А слова – корчит тело России – остались.
– Миша Генделев, чей ты сын?
– . . . . . . . ты, Миша Генделев!)
отчаянно грезит, какова была бы доля, отвали он в Землю Обетованную, о которой он изрядно накатал в точную рифму, а что? Многим нравится.
А в связи с общими позитивными, кто же спорит, изменениями культурной и гражданской жизни Страны – вытанцовывается вот-вот и дюжинка самоих, как принято говорить, «текстиков» в отечественной периодике. Диетических по части маранства.
Но и не без подтекстика: нумерующийся Рим там, опять же Ниневия...
Подлысел, что говорить, инфарктик в юбилейных тридцать три, «побегаем по стеночкам по собственным застеночкам» – депрессийка в юбилейных тридцать семь. Все путем. Все, как у людей.
А ведь – пришел! Превозмог – пришел на гастролера!
– Вот уж не ожидал.
– Обоюдно.
Поцеловались.
Особливо с Леночкой.
Говорят, имел место и диалог, пропущенный машинисткой при перепечатке.
Если честно, Генделевым вечер не понравился. Не пришелся как-то...
– Претенциозно, – поделился Миша с женой.
– Пожалуй, гуленька, – сказала неувядающая Леночка, – крикливо.
– Есть находки, – объективно подытожил муж.
– Есть удачные строки, – закончила жена поэта, – но крикливо, гуленька.
Пришла Елена Игнатова.
Как встарь – ложноклассическая-в-шаль, даже когда и без.
И чего там, если не выносила Елена Игнатова стихов Мишеньки.
Чего там, через одиннадцать-то лет.
Чего там.
Пришел Аркаша Драгомощенко.
Верлибрист, брахицефал, лукавец. Загар на Аркаше калифорнийский, «сафари» на нем, хоть апрель и прохладно, – только что из Североамериканских СШ, по приглашению университета лекции о себе читал.

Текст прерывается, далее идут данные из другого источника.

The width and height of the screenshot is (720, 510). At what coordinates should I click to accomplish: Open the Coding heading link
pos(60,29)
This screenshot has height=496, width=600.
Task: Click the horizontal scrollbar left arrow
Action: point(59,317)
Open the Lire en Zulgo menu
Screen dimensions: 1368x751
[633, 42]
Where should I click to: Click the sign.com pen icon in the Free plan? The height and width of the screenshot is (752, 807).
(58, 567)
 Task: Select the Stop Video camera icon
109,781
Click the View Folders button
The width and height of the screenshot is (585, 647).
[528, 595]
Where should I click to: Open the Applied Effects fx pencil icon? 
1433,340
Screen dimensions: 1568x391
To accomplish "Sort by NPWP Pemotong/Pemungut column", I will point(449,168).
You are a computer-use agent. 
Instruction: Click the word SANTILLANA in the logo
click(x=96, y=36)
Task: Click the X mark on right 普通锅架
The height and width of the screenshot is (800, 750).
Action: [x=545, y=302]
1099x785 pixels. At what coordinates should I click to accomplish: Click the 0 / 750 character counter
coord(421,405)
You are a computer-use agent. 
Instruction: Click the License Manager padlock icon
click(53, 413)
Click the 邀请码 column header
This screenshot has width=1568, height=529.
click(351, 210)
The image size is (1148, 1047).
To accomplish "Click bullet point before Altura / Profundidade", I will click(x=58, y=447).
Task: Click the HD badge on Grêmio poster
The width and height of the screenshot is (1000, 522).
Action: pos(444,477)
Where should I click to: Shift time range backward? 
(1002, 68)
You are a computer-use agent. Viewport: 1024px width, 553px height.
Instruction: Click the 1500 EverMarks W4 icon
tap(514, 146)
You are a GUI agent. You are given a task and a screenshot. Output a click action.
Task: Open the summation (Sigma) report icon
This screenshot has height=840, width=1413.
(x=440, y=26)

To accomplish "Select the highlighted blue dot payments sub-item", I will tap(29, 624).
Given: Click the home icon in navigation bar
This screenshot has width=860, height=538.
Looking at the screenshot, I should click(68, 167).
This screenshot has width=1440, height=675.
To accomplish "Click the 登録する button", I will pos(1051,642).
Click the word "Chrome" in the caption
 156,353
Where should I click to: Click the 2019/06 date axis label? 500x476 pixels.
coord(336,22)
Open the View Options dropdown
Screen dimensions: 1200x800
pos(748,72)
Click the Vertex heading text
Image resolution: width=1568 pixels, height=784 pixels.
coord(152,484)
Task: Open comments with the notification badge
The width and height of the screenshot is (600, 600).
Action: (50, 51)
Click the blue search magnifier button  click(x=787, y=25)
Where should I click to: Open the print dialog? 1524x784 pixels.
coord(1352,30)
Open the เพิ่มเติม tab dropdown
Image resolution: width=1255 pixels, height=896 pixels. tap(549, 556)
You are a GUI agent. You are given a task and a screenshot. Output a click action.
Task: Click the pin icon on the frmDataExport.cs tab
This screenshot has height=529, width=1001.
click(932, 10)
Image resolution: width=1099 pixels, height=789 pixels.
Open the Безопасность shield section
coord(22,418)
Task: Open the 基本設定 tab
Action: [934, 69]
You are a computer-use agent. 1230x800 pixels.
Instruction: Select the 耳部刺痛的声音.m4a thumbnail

Солидно посетовали на малотиражность западных изданий.
До начала с вечера смылся; как сказал ехидный Кривулин: обиделся Аркадий, что не самый он тут загорелый.
Пришел Сережа Стратановский.
Самый страшненький, самый тихий и самый образованный из ленинградских.
Пришел послушать израильтянина.
Пришел, послушал.
Маэстро Кривулин.
Сызмальства хром и кособок – полиомиелит.
Про него апокриф: устраивался на службу.
Преподавателем эстетики. В медучилище. Ну, завучиха присмотрелась, простая душа, брать раздумала и – сморозила: помните, как Чехов говорил, мол, в человеке все должно быть прекрасно. И лицо и одежды... и – осеклась.
– А! – продолжил Кривулин – и ноги, и руки...
Но время, поэты!
О, поэты!
Время метать камни – и время уворачиваться от них.
Время жить – и время выступать.
Съезжались.
Мэтры, киломэтры петербуржской Школы.
На вечер своей иммигрантской поэзии.
Пришли господа поэты.
Или не пришли.
Леночка Шварц, например, не пришла, потому что траур: Нобелевскую премию дали не ей, а неей.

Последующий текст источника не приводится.